Model Extraction vs. Model Inversion: The AI Attacks That Are Already Targeting Your Stack

The Direct Answer
Model extraction steals a model's capability by querying it and training a copy on the outputs,no access to weights or training data required. Model inversion steals the model's training data by probing its outputs in reverse. The first is intellectual property theft. The second is a privacy breach. Both attacks require only API access. The Alibaba-Anthropic case in 2026 is the largest documented example of model extraction ever recorded.
What the Alibaba-Anthropic Case Established
- Alibaba's Qwen lab ran 28.8 million interactions with Claude via ~25,000 fraudulent accounts between April 22 and June 5, 2026. (Anthropic, letter to U.S. Senate Banking Committee, June 10, 2026)
- Anthropic called it the largest known distillation attack to date: exceeding the combined total of three previous Chinese AI lab campaigns (DeepSeek, Moonshot AI, MiniMax) which involved ~24,000 accounts and 16 million exchanges.
- The campaign specifically targeted Claude's agentic reasoning and software engineering capabilities, the same frontier capabilities Anthropic has positioned as the core of its enterprise offering.
- The campaign started April 22: two days before the April 24 White House OSTP memo in which OSTP Director Michael Kratsios warned of exactly this threat, and then ran for six more weeks in open defiance of it. Anthropic pointedly included this timing in its letter.
- Anthropic warned that models built via adversarial distillation often lack safety guardrails, creating downstream risk beyond IP theft.
- The letter was sent to Senators Tim Scott and Elizabeth Warren ahead of a Senate Banking Committee hearing on AI, signaling where regulation is heading.
- These are generally Anthropic's allegations, Alibaba had not publicly responded as of late June, and whether distillation via a public API is IP theft is still an open legal question
What Is Model Extraction?
Model extraction, also called model stealing or a distillation attack, works like this: an attacker sends a large volume of carefully crafted inputs to a target model via its API and collects the input-output pairs. Those pairs are then used to train a separate model that approximates the target's behavior. No access to weights. No access to training data. Just the API.
The reason it works is that model outputs encode capability. A sufficiently large and diverse set of queries will surface enough of the model's decision boundaries that a trained surrogate can replicate much of its performance on the tasks the attacker cares about.
The Alibaba operation is the clearest large-scale example of this in public record. The Qwen lab didn't breach Anthropic's infrastructure. They opened 25,000 accounts, generated tens of millions of exchanges, and trained on the outputs: a technique known as knowledge distillation that is standard in ML research, but is a terms-of-service violation and potential IP theft when applied to a competitor's commercial model without authorization.

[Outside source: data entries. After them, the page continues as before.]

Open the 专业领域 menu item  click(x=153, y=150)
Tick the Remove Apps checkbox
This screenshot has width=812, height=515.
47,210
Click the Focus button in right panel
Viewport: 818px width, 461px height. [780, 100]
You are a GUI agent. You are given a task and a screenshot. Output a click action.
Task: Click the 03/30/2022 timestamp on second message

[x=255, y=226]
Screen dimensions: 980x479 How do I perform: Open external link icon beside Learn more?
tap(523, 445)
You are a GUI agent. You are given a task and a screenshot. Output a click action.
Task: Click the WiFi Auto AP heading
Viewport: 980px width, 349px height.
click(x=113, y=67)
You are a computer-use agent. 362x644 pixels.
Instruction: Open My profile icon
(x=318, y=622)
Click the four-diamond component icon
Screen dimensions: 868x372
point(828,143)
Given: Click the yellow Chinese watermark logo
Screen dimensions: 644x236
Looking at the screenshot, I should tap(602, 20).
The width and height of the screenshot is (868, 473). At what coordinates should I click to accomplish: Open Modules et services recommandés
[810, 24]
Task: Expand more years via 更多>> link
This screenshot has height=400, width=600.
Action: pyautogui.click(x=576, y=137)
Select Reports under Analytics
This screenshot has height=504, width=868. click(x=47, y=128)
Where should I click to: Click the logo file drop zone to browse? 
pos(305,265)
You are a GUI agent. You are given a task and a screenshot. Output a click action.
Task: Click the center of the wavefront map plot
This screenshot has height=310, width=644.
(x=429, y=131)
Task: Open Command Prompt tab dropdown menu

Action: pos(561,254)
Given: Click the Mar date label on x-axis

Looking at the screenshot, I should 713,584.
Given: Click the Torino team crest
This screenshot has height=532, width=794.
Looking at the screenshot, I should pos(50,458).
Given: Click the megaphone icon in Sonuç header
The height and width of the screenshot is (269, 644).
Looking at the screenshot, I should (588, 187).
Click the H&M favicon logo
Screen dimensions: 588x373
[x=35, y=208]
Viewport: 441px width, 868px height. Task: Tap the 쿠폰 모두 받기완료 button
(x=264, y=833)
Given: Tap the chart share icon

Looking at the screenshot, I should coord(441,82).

The economics explain the incentive. Training a frontier model from scratch costs hundreds of millions of dollars and years of work. Extraction costs API credits and compute time to train the surrogate. For any lab trying to close the capability gap quickly, the math is obvious.
What Is Model Inversion?
Model inversion is a fundamentally different attack with a different goal. Where extraction tries to copy what the model does, inversion tries to recover what the model was trained on.
The attack works by probing a model's outputs, typically confidence scores or probability distributions, to reverse-engineer examples that resemble the training data. In facial recognition models, this has been used to reconstruct images of individuals whose faces appeared in training sets. In clinical ML models, similar techniques have been used to recover patient records. In language models, it can surface proprietary or sensitive text that was included in pretraining.
Inversion is harder to execute than extraction and requires more technical sophistication, which is why it gets less coverage. But from a legal and compliance standpoint, it is arguably the more dangerous of the two. A successful inversion attack on a model trained on medical records, financial data, or user-generated content doesn't just hurt the model owner, it directly harms the people whose data was used.
For engineering leaders, this matters in both directions: what can be extracted from models you consume via API, and what training data could be surfaced from models you build and expose.
Side-by-Side: The Key Differences
Both attacks require only API access. Neither requires the attacker to ever touch the model's weights or training data directly.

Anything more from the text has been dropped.